Recorded data
● ● ●
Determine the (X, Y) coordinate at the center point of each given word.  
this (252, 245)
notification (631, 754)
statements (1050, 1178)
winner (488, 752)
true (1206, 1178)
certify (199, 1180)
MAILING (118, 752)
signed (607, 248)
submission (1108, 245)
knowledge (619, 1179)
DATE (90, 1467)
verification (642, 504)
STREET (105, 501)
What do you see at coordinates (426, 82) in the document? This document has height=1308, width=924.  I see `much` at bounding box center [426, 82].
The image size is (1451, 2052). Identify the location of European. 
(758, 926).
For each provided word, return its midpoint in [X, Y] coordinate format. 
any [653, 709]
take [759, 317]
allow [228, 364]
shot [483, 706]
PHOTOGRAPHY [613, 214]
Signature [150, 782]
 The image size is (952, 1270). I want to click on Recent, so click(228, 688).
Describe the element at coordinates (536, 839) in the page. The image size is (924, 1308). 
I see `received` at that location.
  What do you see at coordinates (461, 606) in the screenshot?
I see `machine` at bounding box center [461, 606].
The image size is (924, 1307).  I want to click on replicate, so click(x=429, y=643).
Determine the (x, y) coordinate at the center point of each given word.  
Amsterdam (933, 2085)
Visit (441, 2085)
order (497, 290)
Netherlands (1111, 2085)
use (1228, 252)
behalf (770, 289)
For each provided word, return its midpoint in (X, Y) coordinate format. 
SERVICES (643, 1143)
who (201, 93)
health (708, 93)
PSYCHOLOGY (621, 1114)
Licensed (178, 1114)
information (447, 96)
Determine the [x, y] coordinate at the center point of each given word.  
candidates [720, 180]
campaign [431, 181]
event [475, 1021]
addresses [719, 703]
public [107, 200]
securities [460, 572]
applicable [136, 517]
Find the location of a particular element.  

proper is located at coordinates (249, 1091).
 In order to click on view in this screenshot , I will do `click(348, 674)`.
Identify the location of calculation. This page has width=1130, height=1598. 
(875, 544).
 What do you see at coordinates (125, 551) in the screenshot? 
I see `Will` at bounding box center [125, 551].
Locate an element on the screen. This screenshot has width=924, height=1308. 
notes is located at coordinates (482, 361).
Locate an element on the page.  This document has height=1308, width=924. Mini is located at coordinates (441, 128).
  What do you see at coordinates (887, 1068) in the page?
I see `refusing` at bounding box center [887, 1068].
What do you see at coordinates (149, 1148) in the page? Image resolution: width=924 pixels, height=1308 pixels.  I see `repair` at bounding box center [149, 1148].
● ● ●
What to work on
Print every one of the lines above, unchanged.

Solution to the problem
Determine the (X, Y) coordinate at the center point of each given word.  
this (252, 245)
notification (631, 754)
statements (1050, 1178)
winner (488, 752)
true (1206, 1178)
certify (199, 1180)
MAILING (118, 752)
signed (607, 248)
submission (1108, 245)
knowledge (619, 1179)
DATE (90, 1467)
verification (642, 504)
STREET (105, 501)
What do you see at coordinates (426, 82) in the document? This document has height=1308, width=924.  I see `much` at bounding box center [426, 82].
The image size is (1451, 2052). Identify the location of European. 
(758, 926).
For each provided word, return its midpoint in [X, Y] coordinate format. 
any [653, 709]
take [759, 317]
allow [228, 364]
shot [483, 706]
PHOTOGRAPHY [613, 214]
Signature [150, 782]
 The image size is (952, 1270). I want to click on Recent, so click(228, 688).
Describe the element at coordinates (536, 839) in the page. The image size is (924, 1308). 
I see `received` at that location.
  What do you see at coordinates (461, 606) in the screenshot?
I see `machine` at bounding box center [461, 606].
The image size is (924, 1307).  I want to click on replicate, so click(x=429, y=643).
Determine the (x, y) coordinate at the center point of each given word.  
Amsterdam (933, 2085)
Visit (441, 2085)
order (497, 290)
Netherlands (1111, 2085)
use (1228, 252)
behalf (770, 289)
For each provided word, return its midpoint in (X, Y) coordinate format. 
SERVICES (643, 1143)
who (201, 93)
health (708, 93)
PSYCHOLOGY (621, 1114)
Licensed (178, 1114)
information (447, 96)
Determine the [x, y] coordinate at the center point of each given word.  
candidates [720, 180]
campaign [431, 181]
event [475, 1021]
addresses [719, 703]
public [107, 200]
securities [460, 572]
applicable [136, 517]
Find the location of a particular element.  

proper is located at coordinates (249, 1091).
 In order to click on view in this screenshot , I will do `click(348, 674)`.
Identify the location of calculation. This page has width=1130, height=1598. 
(875, 544).
 What do you see at coordinates (125, 551) in the screenshot? 
I see `Will` at bounding box center [125, 551].
Locate an element on the screen. This screenshot has width=924, height=1308. 
notes is located at coordinates (482, 361).
Locate an element on the page.  This document has height=1308, width=924. Mini is located at coordinates (441, 128).
  What do you see at coordinates (887, 1068) in the page?
I see `refusing` at bounding box center [887, 1068].
What do you see at coordinates (149, 1148) in the page? Image resolution: width=924 pixels, height=1308 pixels.  I see `repair` at bounding box center [149, 1148].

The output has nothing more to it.